RECORDED DATA:

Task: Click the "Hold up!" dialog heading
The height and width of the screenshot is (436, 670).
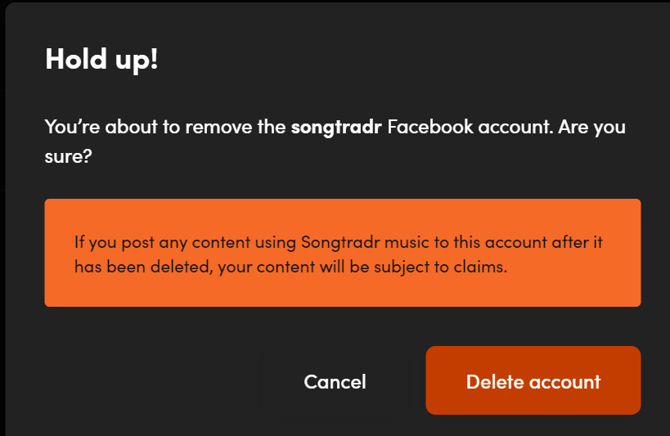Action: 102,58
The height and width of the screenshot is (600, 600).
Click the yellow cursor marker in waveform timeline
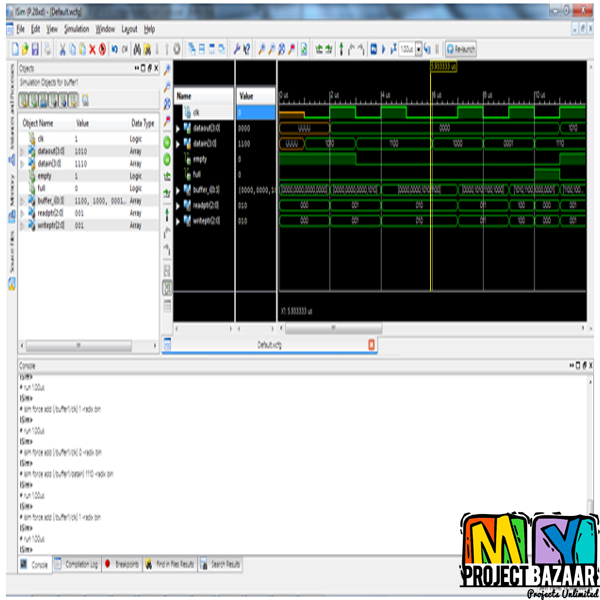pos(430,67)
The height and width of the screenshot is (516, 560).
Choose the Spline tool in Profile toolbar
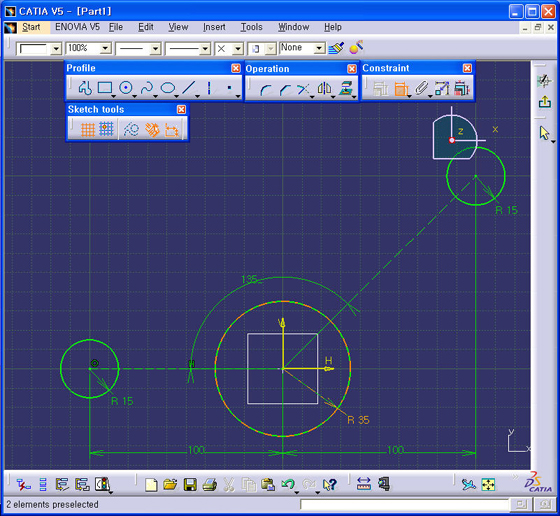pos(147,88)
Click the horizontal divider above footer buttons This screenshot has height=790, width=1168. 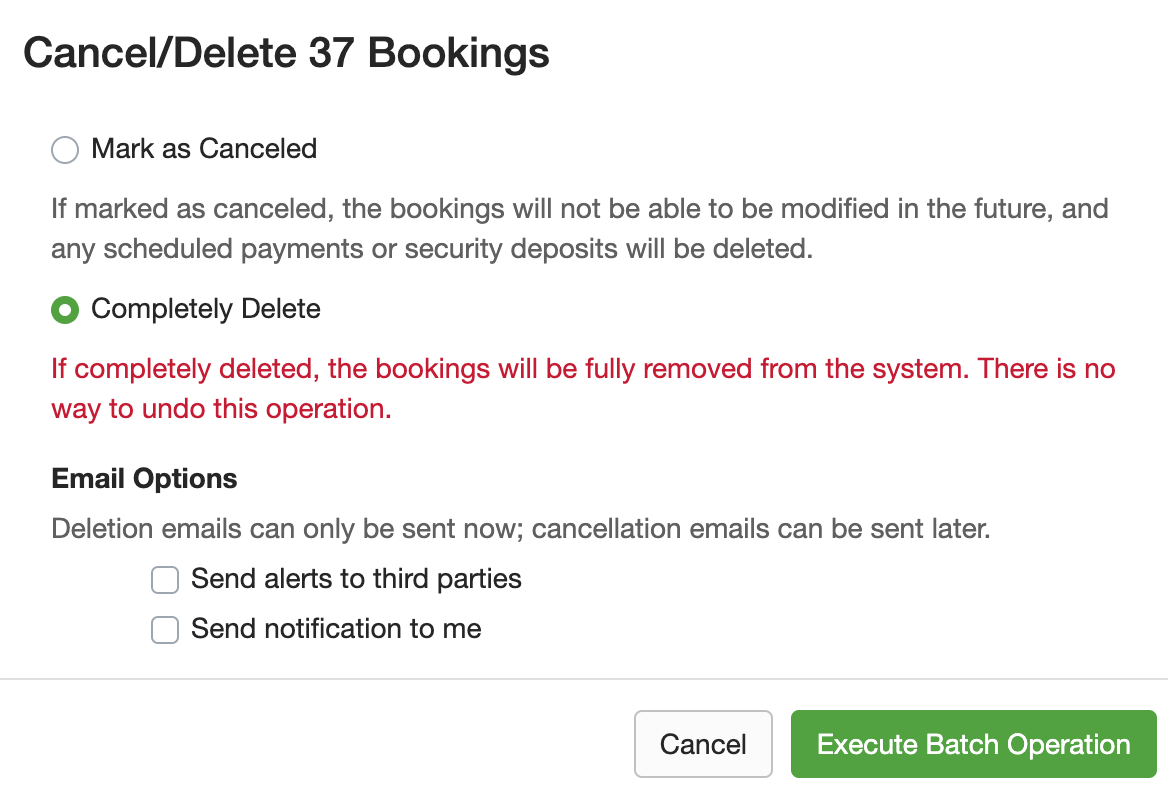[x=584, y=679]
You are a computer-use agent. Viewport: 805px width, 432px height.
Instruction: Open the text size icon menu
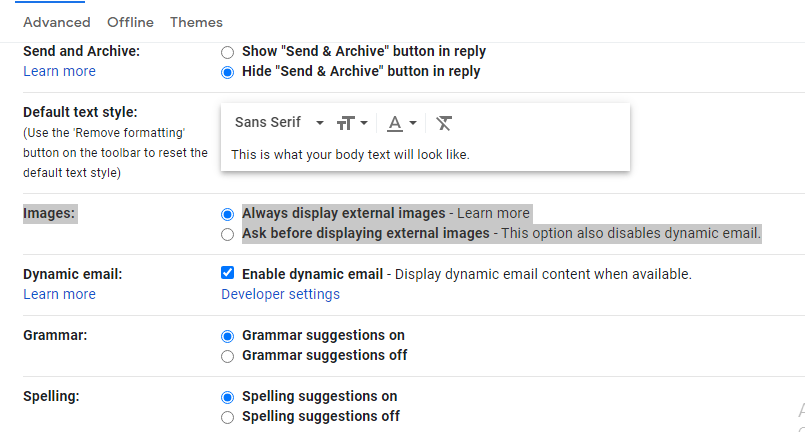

STATED PROBLEM: Render the listing above, from its first line through the line containing "pos(430,67)", inclusive, as a Markdown table with the columns Row and Line. Skip blank lines and leave the pictures out.

RESPONSE TO THE TASK:
| Row | Line |
|---|---|
| 1 | Task: Click the "Hold up!" dialog heading |
| 2 | The height and width of the screenshot is (436, 670). |
| 3 | Action: 102,58 |
| 4 | The height and width of the screenshot is (600, 600). |
| 5 | Click the yellow cursor marker in waveform timeline |
| 6 | pos(430,67) |